A prison official’s deliberate indifference to a prisoner’s serious medical needs constitutes cruel and unusual punishment in violation of the Eighth Amendment. Estelle v. Gamble, 429 U.S. 97, 104-05 (1976). A plaintiff must show “prison officials actually knew of but deliberately disregarded” the prisoner’s objectively serious medical needs. Dulany v. Carnahan, 132 F.3d 1234, 1239 (8th Cir. 1997). To state a claim of inadequate medical treatment for purposes of § 1983, “‘a prisoner must allege acts or omissions sufficiently harmful to evidence deliberate indifference to serious medical needs.’” Alberson v. Norris, 458 F.3d 762, 765 (8th Cir. 2006) (quoting Estelle, 429 U.S. at 106)). “The plaintiff ‘must show more than negligence, more even than gross negligence, and mere disagreement with treatment decisions does not rise to the level of a constitutional violation.’” Id. (quoting Estate of Rosenberg v. Crandell, 56 F.3d 35, 37 (8th Cir. 1995)).

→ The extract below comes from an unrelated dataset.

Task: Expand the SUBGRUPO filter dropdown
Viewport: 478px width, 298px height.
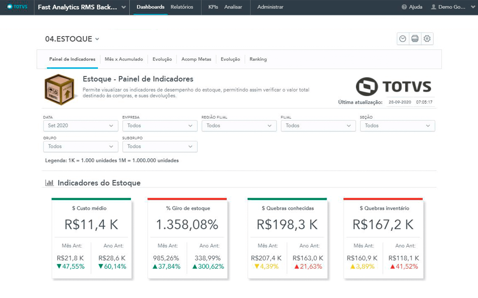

Here, Plaintiff alleged he complained about back and chest pain. In response to his complaints, the nurse at TSCI refused to provide Plaintiff with the specific treatment he requested (i.e., a blood-sugar test and breathing treatment). Instead, she checked his lungs and advised there was nothing wrong with him. Plaintiff’s allegations show a mere disagreement with a treatment decision, which does not give rise to a constitutional violation. On the court’s own motion, Plaintiff will be given an opportunity to file an amended complaint that states a plausible Eighth Amendment claim against Freeborn.

It appears Plaintiff may have also intended to allege state law claims for medical negligence. Pending amendment of the Complaint, the court makes no determination with respect to its jurisdiction over any such claims.

IT IS THEREFORE ORDERED that:

1. On the court’s own motion, Abram shall have 30 days to file an amended complaint that states a claim upon which relief can be granted. Failure to file an amended complaint will result in dismissal of this action for failure to state a claim.

2. The clerk’s office is directed to set a pro se case management deadline in this case using the following text: April 27, 2015: Check for amended complaint.